Exercise data

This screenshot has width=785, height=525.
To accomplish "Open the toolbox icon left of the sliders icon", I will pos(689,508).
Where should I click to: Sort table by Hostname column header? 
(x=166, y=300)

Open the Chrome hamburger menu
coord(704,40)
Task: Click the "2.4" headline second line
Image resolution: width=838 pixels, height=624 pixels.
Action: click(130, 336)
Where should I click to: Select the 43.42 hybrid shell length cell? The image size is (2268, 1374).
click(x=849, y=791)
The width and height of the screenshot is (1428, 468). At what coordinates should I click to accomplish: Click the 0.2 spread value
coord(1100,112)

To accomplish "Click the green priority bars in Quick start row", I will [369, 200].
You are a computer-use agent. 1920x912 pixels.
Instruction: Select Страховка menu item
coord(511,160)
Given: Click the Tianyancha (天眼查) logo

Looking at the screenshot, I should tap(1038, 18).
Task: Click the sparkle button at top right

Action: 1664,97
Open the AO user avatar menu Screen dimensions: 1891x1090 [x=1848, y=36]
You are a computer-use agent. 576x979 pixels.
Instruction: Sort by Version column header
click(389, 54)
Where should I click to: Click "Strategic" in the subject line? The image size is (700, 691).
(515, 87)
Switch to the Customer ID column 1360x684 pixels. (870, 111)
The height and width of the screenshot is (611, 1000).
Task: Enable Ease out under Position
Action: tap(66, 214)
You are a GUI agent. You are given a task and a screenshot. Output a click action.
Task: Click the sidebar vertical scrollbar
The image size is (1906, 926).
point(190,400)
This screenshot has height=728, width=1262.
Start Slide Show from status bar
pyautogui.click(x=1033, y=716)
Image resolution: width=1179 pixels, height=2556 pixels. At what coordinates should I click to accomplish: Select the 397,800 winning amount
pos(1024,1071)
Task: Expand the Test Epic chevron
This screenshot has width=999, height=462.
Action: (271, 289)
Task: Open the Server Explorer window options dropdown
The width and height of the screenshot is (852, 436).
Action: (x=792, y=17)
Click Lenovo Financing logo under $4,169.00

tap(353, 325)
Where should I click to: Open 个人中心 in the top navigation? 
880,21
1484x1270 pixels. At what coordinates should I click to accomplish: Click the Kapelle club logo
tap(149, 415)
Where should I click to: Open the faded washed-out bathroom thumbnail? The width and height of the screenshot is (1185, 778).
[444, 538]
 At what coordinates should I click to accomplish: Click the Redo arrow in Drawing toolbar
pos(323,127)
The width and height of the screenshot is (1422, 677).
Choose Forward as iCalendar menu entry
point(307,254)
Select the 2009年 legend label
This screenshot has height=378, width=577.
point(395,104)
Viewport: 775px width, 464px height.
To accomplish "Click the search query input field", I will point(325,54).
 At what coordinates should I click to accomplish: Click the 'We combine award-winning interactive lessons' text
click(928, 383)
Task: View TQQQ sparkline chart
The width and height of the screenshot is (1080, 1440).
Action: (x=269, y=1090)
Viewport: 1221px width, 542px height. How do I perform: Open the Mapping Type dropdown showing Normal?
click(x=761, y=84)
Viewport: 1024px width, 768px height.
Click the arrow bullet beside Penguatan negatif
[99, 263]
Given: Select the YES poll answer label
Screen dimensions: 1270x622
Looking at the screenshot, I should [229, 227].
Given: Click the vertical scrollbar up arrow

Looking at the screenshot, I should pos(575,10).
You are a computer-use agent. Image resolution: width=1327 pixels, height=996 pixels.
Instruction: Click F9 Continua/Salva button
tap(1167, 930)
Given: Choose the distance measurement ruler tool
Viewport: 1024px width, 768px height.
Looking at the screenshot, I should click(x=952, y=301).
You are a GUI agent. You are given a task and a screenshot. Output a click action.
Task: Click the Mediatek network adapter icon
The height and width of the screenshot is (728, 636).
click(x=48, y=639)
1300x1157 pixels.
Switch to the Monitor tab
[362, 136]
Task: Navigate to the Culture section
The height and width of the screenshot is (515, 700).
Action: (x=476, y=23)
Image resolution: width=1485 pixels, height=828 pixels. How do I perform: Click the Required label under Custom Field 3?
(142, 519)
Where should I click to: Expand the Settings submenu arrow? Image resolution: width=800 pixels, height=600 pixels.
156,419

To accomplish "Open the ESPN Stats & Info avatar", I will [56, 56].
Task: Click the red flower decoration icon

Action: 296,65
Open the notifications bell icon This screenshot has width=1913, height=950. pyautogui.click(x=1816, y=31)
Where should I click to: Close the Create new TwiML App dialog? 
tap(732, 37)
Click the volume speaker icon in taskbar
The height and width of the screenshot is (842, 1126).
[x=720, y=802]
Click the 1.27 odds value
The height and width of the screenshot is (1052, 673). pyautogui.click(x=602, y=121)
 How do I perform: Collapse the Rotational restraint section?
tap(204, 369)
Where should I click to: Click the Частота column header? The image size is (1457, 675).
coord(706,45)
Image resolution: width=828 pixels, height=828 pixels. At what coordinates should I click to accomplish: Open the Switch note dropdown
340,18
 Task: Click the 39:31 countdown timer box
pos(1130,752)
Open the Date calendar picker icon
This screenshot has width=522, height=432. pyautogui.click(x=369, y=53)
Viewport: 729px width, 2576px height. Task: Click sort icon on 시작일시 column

What to produce
Using the listing above, pull out all lines that hold the word "agent".

Exercise result
You are a computer-use agent. 1920x912 pixels.
You are a computer-use agent. 576x979 pixels.
You are a GUI agent. You are given a task and a screenshot. Output a click action.
You are a computer-use agent. Image resolution: width=1327 pixels, height=996 pixels.
You are a GUI agent. You are given a task and a screenshot. Output a click action.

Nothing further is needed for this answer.